Market Research
Make research that helps decisions, not research for show.
When to Use
- Researching a market, company, investor, or tech trend
- Building TAM/SAM/SOM numbers
- Comparing competitors
- Checking investor fit before outreach
- Testing a thesis before building
Process
1. Pick the Research Type
Figure out which kind of research the user needs:
- Investor / Fund Check
- Competitor Check
- Market Size
- Tech / Tool Research
2. Run Investor / Fund Check
Get:
- Fund size, stage, check size
- Portfolio companies that matter
- Public thesis and recent deals
- Why they fit or don't fit
- Red flags
3. Run Competitor Check
Get:
- What the product really does (not marketing fluff)
- Funding and investors
- Traction if public
- How they get users and what they charge
- Strengths, weaknesses, gaps
4. Run Market Size
Use:
- Top-down from reports
- Bottom-up from real customer numbers
- Show your math.

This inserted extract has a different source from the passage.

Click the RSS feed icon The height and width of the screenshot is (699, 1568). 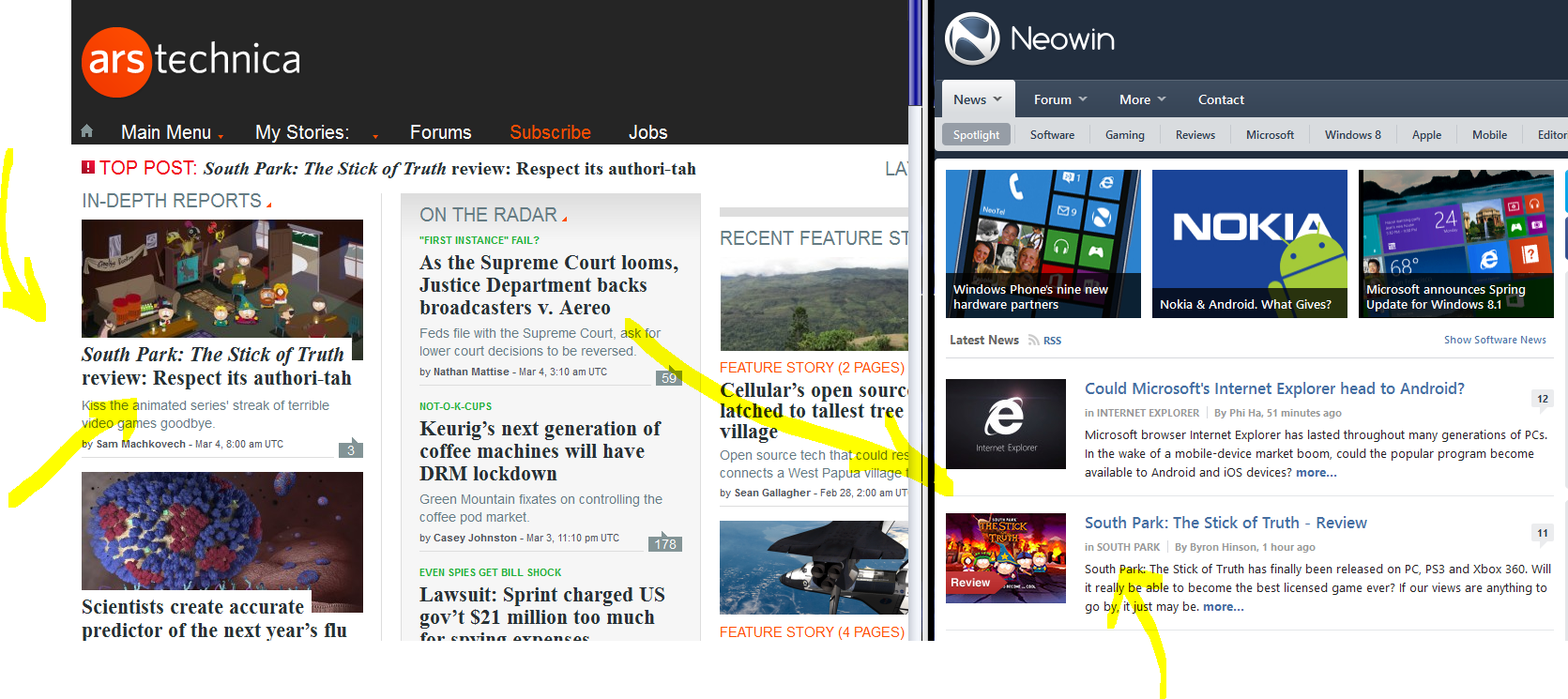pos(1034,341)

Every guess should be clear.
5. Run Tech / Tool Research
Get:
- How it works
- Trade-offs and who's using it
- How hard to set up
- Lock-in, security, and risk
6. Write It Up
Structure every deliverable as:
- Quick summary (2-3 sentences)
- Key findings
- What this means
- Risks and caveats
- What to do next
- Sources
Rules
- Every big claim needs a source.
- Use recent data. Flag old data.
- Include the bad news too. Show risks.
- End with a decision, not just a summary.

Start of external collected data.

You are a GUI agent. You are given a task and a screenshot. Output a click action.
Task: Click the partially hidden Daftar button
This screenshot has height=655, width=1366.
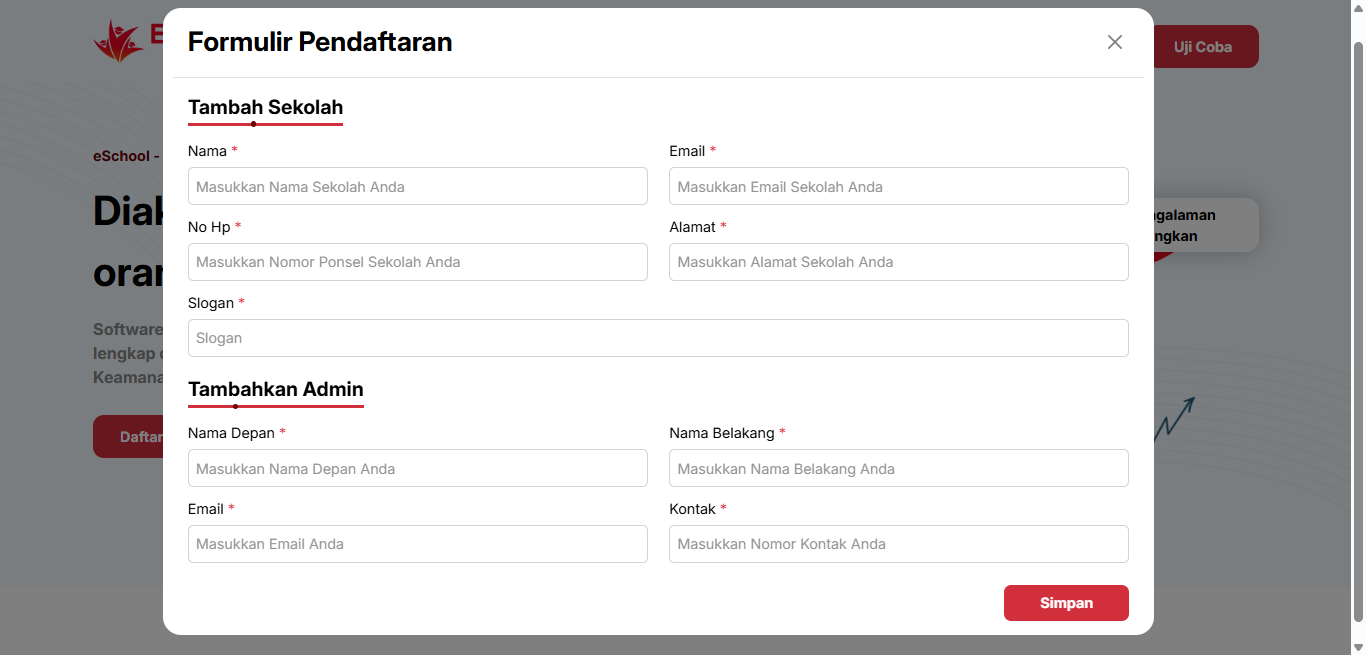[x=128, y=437]
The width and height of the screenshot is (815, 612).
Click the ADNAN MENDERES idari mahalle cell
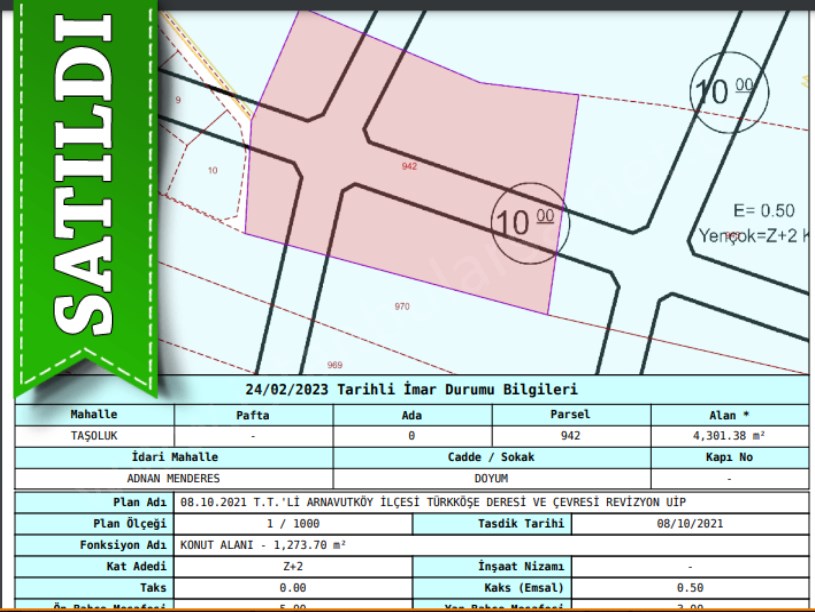click(x=174, y=479)
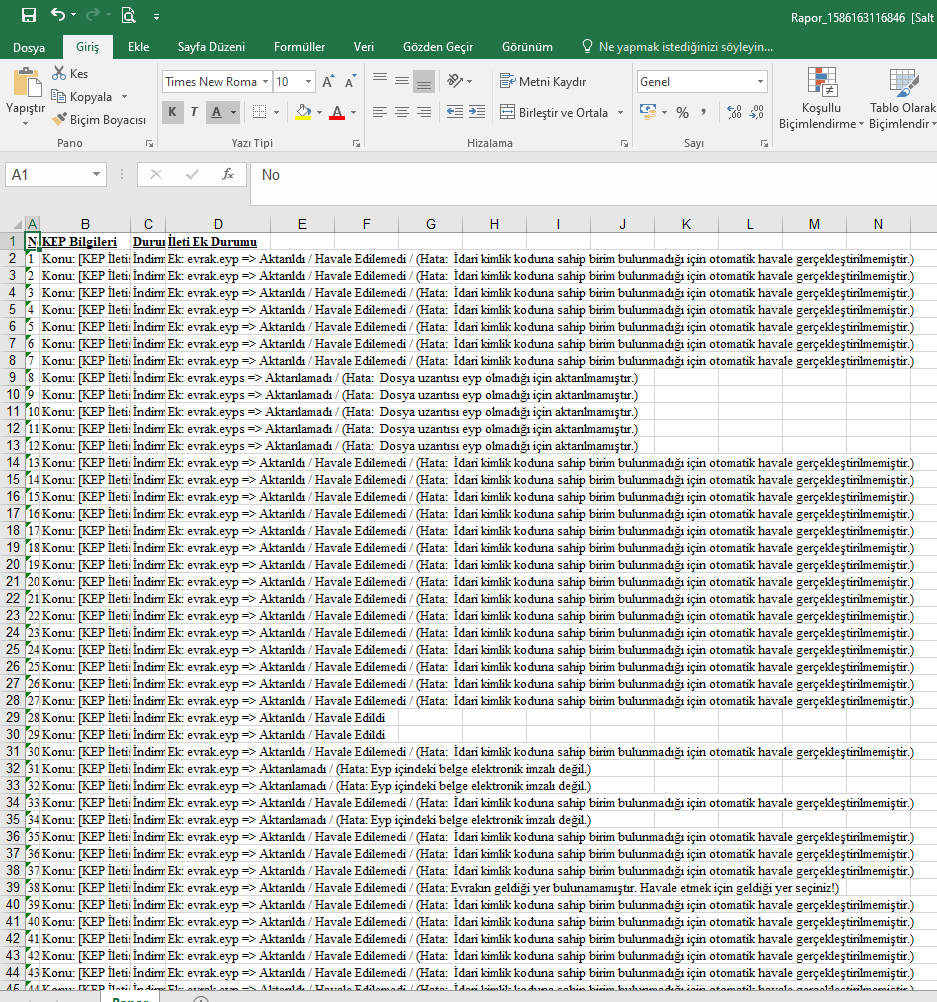The height and width of the screenshot is (1002, 937).
Task: Click the center align icon
Action: 402,112
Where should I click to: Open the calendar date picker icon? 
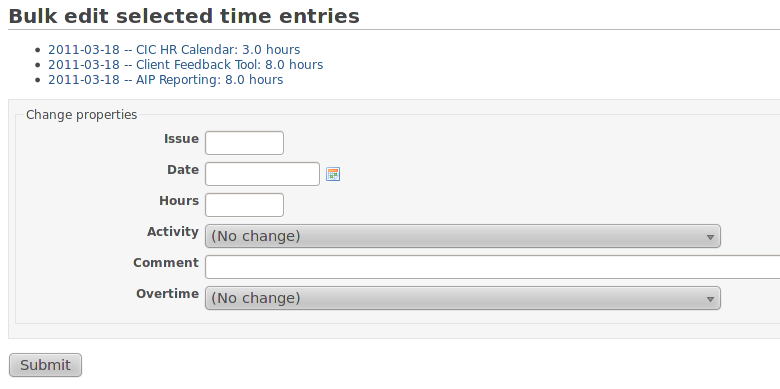point(333,174)
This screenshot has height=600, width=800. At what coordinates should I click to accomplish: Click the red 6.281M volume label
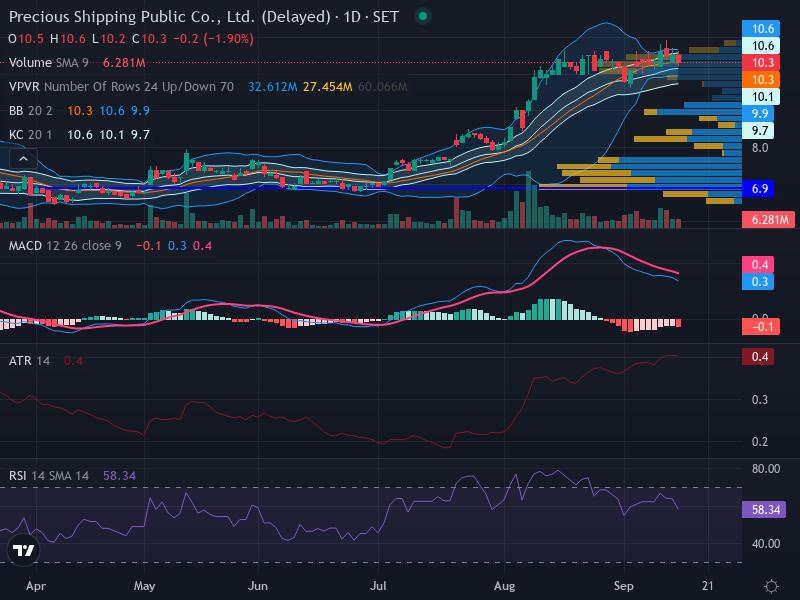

- Keep facts, guesses, and suggestions separate.
- All numbers have sources or are marked as guesses.
- Old data is flagged.
- The suggestion follows from the facts.
- Someone can make a decision from this.
Gotchas
- Top-down TAM is lazy and always wrong. "10% of the $X billion market" is not analysis. Bottom-up from real customer numbers or go home.
- Analyst reports have built-in bias. Reports from vendors (like AWS sizing the cloud market) overstate their own segment. Use independent sources.

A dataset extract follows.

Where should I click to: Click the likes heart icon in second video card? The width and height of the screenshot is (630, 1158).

- Revenue proxies are unreliable. SimilarWeb traffic estimates can be off by 5x. Combine multiple signals: hiring, social, Crunchbase, app store rankings.
- Don't confuse market size with addressable market. The CRM market is $80B, but if you're building for freelancers, your market is a fraction of that.
- Recency matters. A market growing 40% in 2024 might be flat in 2026. Always check the latest data points, not just the headline number.
Output
Save to the project's 02-research/ folder.
Format each deliverable with: quick summary, key findings, what this means, risks and caveats, next steps, and sources.